I think that they hate us for not making clear that “their” lives matter.
Read this clip in the Sunday Telegraph that only compounds the damage done by prisoner abuse at Abu Ghraib. It looks like private defense contractors under contract with the United States government have serial killers out just randomly shooting people.
Who is to blame for this?
It has always been under Donald Rumsfeld that these abuses have occurred. He should have been forced to resign two years ago, but he still stands strong — giving his “aw shucks, it’s not my fault” responses to these disasters.
Over the weekend, Tim Russert pushed Senator John Warner on the subject of battalion commanders’ alleged requests for more troops to accomplish their missions in Iraq. Warner would not comment on what was said in a private meeting with these field commanders, but word leaked out that nearly all field commanders have been requesting more troops — and made a major plea for such troops in August 2005.
Rumsfeld continues to say that he has not been asked by his commanding officers for more troops and would give them whatever they need. This is clearly a political optics game. Rumsfeld is lying and knows that U.S. commanders on the ground do not believe that they have the troop levels to do the job being requested — and that their commanders in the Pentagon are not asking for more troops because Rumsfeld does not want them to.

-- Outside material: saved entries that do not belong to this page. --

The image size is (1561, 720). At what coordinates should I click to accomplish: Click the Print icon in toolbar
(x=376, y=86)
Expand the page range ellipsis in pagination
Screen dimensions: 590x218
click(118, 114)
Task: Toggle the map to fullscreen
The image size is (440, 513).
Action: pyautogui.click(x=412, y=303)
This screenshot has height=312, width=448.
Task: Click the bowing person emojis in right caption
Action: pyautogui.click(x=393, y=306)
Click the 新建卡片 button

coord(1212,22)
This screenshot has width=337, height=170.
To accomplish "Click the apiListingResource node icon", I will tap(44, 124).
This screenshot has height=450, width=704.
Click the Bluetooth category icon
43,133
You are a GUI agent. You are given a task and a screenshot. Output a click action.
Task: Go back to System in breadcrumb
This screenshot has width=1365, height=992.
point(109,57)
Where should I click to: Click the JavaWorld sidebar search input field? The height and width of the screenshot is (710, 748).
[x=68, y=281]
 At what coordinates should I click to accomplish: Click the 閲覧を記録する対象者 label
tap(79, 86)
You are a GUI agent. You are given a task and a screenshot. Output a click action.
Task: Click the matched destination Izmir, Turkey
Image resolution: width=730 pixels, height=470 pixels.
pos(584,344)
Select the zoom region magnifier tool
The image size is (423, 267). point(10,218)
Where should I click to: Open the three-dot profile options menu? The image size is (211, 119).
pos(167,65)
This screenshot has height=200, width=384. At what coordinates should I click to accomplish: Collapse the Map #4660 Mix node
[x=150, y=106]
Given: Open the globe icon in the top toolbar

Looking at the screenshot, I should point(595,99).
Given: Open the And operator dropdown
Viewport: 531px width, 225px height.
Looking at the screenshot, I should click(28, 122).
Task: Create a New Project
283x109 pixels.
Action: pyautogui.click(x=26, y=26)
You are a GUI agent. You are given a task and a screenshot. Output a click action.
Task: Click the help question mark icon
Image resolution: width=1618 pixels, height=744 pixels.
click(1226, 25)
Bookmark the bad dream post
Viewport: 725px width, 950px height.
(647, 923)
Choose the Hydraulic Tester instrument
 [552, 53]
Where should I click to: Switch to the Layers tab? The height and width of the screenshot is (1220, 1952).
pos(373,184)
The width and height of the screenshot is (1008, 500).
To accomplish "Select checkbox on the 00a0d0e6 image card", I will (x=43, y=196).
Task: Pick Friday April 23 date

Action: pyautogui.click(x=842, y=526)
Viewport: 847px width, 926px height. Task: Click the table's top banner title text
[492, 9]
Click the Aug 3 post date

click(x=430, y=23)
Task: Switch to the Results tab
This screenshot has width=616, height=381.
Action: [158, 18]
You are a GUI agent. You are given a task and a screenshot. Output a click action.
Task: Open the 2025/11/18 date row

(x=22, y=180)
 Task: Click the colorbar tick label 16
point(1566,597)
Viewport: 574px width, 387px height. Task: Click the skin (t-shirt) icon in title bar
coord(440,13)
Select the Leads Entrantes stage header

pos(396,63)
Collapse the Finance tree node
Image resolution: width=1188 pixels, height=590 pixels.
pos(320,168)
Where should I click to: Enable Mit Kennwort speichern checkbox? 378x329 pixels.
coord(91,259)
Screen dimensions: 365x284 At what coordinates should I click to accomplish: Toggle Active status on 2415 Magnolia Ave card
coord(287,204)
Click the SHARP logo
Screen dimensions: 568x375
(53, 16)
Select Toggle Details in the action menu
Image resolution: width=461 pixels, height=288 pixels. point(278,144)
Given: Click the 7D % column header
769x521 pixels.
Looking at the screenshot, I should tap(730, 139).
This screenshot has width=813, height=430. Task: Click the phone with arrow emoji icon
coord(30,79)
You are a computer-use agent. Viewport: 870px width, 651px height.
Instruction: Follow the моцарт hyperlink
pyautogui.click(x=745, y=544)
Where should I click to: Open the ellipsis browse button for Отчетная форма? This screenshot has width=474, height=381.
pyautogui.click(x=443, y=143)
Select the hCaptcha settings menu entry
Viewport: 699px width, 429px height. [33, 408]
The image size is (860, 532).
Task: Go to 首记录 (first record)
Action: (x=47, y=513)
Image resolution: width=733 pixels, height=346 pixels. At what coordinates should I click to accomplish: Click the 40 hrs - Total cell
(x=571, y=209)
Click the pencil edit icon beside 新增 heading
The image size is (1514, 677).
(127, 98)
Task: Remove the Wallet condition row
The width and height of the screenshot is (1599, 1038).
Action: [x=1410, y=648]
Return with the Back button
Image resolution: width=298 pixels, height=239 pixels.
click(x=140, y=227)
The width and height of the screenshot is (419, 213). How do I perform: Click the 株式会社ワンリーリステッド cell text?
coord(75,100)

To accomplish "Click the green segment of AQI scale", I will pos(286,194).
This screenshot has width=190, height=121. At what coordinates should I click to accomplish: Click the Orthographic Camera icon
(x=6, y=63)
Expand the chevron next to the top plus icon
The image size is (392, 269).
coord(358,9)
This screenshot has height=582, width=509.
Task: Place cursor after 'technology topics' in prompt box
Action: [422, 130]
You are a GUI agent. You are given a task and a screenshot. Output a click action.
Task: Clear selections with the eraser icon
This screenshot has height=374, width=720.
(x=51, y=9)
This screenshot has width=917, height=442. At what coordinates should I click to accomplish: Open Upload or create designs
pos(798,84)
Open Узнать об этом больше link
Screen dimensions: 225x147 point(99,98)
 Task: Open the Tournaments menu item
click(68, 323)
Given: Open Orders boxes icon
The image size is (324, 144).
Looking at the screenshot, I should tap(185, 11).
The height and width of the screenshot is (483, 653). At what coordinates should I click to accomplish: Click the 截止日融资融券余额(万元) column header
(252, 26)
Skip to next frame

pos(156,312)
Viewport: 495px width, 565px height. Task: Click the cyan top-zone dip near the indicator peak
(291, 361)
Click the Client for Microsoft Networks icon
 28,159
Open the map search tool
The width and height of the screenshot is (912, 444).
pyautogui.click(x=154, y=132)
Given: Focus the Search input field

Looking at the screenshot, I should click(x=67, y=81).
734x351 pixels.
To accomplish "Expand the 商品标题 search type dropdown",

Rumsfeld is destroying the U.S. military, its morale, and its nuts-and-bolts operations.
Because of Abu Ghraib, this Aegis Defense video, and many other incidents that have exposed immoral behavior by American operatives engaged in what appears to average Iraqis to be an occupation and not a liberation — our soldiers cannot do much more than flounder in current circumstances. To really get hold of Iraq again would take, according to Zbigniew Brzezinski, 500,000 troops — four times what we have currently deployed.
The situation is a genuiune mess — where greater deployments are no longer politically acceptable, and about which Rumsfeld has been lying anyway. A gradual withdrawal — which some are calling a “strategic redeployment” of Iraq-based U.S. troops — will not help matters unless the mission of those forces left behind is also radically decreased.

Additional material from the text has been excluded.